Alternatively, the cache can be updated with a pre-existing environment. This can be useful if you have to set up a conda environment yourself because a command above failed or a conda environment turned out to be non-functional.
# save "my_bbknn_env" (for bbknn) to cache
UpdateEnvCache("bbknn", conda.env = "my_bbknn_env")

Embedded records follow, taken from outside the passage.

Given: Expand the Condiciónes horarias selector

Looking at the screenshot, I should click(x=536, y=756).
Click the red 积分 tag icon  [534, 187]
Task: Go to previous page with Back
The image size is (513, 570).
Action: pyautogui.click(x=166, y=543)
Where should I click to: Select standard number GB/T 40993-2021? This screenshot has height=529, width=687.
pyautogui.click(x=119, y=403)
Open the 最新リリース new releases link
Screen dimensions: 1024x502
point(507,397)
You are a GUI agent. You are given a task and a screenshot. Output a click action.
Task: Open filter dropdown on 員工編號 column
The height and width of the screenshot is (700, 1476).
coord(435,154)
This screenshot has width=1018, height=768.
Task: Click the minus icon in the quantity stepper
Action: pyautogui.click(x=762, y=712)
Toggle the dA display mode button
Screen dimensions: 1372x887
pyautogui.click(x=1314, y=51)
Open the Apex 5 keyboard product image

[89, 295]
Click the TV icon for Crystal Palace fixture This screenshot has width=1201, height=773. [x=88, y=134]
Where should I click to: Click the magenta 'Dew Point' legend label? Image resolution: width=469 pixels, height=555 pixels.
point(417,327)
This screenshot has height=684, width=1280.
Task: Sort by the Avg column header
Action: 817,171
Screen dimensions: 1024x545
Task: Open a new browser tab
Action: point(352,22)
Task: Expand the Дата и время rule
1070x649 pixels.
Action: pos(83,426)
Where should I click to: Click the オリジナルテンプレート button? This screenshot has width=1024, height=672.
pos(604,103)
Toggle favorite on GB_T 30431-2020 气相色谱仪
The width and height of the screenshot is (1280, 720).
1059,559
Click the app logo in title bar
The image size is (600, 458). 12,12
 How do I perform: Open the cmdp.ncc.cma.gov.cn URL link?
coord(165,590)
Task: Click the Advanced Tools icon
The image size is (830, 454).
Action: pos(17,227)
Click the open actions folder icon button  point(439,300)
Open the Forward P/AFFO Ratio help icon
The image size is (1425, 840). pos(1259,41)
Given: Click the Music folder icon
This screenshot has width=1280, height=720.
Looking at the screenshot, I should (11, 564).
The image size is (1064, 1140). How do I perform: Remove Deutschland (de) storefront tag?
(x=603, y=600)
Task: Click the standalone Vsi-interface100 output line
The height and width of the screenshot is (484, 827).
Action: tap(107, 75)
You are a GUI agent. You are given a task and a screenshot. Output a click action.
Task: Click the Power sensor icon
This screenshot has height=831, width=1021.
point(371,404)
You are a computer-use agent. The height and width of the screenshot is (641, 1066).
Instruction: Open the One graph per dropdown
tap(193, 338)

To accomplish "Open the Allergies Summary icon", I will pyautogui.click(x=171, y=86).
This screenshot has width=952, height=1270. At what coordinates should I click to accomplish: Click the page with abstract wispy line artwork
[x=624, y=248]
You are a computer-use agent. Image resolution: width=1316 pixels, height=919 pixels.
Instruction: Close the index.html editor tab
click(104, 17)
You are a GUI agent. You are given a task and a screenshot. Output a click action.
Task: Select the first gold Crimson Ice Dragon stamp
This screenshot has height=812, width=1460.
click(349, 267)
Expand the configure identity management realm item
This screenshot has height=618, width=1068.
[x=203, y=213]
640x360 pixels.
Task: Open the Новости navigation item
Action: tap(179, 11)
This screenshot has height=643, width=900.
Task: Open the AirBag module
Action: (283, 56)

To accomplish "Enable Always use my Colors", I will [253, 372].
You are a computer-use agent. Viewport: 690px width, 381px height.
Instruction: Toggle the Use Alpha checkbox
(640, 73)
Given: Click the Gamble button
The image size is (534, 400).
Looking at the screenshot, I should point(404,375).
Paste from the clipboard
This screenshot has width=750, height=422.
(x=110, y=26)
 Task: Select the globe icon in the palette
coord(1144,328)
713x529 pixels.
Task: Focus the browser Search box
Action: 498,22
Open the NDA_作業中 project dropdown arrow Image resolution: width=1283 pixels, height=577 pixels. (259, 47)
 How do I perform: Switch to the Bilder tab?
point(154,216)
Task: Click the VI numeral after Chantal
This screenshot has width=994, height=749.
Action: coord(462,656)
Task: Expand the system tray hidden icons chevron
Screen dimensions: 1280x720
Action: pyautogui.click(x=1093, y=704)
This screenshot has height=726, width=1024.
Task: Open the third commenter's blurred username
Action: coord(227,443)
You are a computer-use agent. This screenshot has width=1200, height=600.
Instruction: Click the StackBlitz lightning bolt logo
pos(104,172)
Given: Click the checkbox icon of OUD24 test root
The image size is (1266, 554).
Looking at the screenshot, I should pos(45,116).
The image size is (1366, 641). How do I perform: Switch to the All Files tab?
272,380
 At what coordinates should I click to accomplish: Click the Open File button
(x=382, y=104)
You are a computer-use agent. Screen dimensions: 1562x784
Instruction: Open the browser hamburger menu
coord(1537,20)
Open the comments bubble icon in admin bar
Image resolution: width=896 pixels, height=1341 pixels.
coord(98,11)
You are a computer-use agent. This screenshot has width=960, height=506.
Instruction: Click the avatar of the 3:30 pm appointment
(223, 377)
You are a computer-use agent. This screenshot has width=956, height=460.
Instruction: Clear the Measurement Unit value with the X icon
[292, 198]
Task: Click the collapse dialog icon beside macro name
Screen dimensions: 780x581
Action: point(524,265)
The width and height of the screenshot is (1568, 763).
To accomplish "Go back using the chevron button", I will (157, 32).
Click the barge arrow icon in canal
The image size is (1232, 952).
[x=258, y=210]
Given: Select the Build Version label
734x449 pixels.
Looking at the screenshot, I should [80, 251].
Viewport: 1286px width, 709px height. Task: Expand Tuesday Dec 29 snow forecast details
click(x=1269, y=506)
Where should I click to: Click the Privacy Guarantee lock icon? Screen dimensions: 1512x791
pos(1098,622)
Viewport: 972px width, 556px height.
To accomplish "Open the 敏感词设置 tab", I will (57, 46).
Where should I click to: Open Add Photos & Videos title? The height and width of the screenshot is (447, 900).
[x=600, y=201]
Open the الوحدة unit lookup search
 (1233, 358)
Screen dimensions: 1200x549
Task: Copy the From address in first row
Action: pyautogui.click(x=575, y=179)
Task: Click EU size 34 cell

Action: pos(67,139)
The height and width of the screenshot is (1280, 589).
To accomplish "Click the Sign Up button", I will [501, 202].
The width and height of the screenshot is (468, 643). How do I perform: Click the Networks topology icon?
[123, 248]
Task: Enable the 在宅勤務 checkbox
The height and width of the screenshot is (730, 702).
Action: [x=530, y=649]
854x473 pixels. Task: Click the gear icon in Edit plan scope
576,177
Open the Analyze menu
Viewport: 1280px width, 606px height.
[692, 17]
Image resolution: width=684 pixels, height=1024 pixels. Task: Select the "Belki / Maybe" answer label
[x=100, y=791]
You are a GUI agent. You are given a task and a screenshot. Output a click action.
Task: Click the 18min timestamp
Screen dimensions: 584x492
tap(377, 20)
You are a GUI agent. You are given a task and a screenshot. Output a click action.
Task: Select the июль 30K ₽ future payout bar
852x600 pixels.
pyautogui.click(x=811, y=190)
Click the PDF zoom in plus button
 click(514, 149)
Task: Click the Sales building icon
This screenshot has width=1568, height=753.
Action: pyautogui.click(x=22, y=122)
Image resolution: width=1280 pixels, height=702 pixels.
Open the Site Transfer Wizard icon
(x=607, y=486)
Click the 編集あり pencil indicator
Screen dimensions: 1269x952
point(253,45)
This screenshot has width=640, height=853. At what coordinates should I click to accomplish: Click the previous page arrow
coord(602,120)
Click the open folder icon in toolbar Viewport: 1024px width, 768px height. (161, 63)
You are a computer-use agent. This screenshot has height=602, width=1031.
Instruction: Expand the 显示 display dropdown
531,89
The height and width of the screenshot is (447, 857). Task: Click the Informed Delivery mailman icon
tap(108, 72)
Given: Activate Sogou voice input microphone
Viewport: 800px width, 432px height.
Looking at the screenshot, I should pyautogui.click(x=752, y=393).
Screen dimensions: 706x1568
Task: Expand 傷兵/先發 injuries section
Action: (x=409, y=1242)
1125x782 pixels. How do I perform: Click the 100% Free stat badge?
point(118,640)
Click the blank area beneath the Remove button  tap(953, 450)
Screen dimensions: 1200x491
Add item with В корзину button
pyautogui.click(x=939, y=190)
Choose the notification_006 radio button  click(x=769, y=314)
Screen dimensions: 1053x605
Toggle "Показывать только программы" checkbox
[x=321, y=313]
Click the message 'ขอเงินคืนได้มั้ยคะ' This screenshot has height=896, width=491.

The cache remains persistent across sessions and its state can be displayed with:
getCache()
Further details are provided in the vignette("setup_and_tips")
.
Data integration
To run integration algorithms, we have developed a function called DoIntegrate()
that enables:
- performing multiple integration methods in a single call
- control over the data (raw, normalised or scaled) and the features to use as input
- flexible customisation of parameters for each integration method
seu <- DoIntegrate(seu,
# ... integrations
CombatIntegration(layers = "data"),
HarmonyIntegration(orig = "pca", dims = 1:30),
ScanoramaIntegration(ncores = 4L, layers = "data"),
scVIIntegration(layers = "counts", features = Features(seu)),
# ...
use.hvg = TRUE, # `VariableFeatures()`
use.future = c(FALSE, FALSE, TRUE, TRUE)
)
Here, all integration methods will use the variable features as input, with the exception of scVIIntegration()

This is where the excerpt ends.